High-energy neutrino emission subsequent to gravitational wave radiation from supermassive black hole mergers

TL;DR

This paper models neutrino emissions from supermassive black hole mergers, suggesting detectable signals by IceCube-Gen2 that could enhance understanding of these cosmic events through multimessenger astronomy.

Contribution

It introduces a detailed model of neutrino production from jet-induced shocks in SMBH mergers and evaluates their detectability and contribution to the diffuse neutrino background.

Findings

High-energy neutrino emission detectable within 5-10 years by IceCube-Gen2.

SMBH mergers could account for a significant fraction of observed PeV neutrinos.

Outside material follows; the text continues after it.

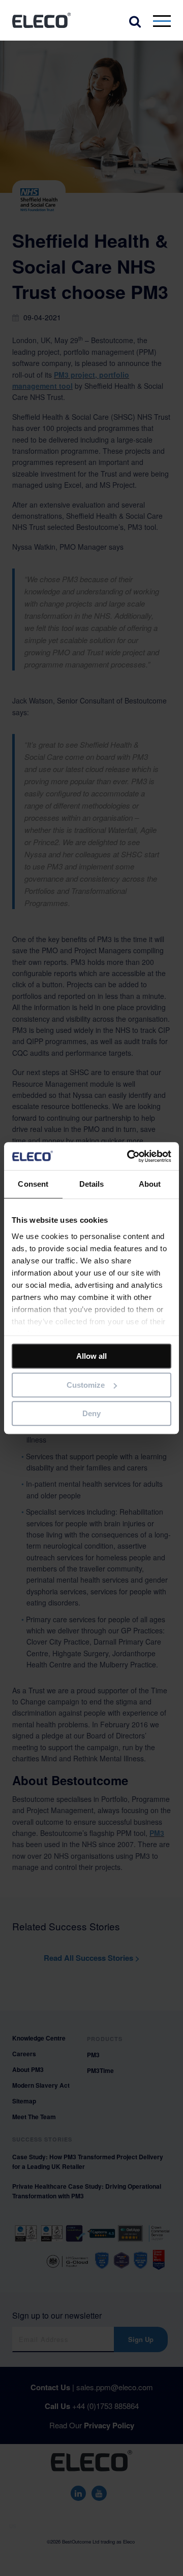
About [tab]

Neutrino signals can complement gravitational wave data for understanding SMBH merger physics.

Abstract

Supermassive black hole (SMBH) coalescences are ubiquitous in the history of the Universe and often exhibit strong accretion activities and powerful jets. These SMBH mergers are also promising candidates for future gravitational wave detectors such as Laser Space Inteferometric Antenna (LISA). In this work, we consider neutrino counterpart emission originating from the jet-induced shocks. The physical picture is that relativistic jets launched after the merger will push forward inside the premerger disk wind material, and then they subsequently get collimated, leading to the formation of internal shocks, collimation shocks, forward shocks and reverse shocks. Cosmic rays can be accelerated in these sites and neutrinos are expected via the photomeson production process. We formulate the jet structures and relevant interactions therein, and then evaluate neutrino emission from each shock site. We find that month-to-year high-energy neutrino emission from the postmerger jet after the gravitational wave event is detectable by IceCube-Gen2 within approximately five to ten years of operation in optimistic cases where the cosmic-ray loading is sufficiently high and a mildly super-Eddington accretion is achieved. We also estimate the contribution of SMBH mergers to the diffuse neutrino intensity, and find that a significant fraction of the observed very high-energy ($E_\nu\gtrsim1$ PeV) IceCube neutrinos could originate from them in the optimistic cases. In the future, such neutrino counterparts together with gravitational wave observations can be used in a multimessenger approach to elucidate in greater detail the evolution and the physical mechanism of SMBH mergers.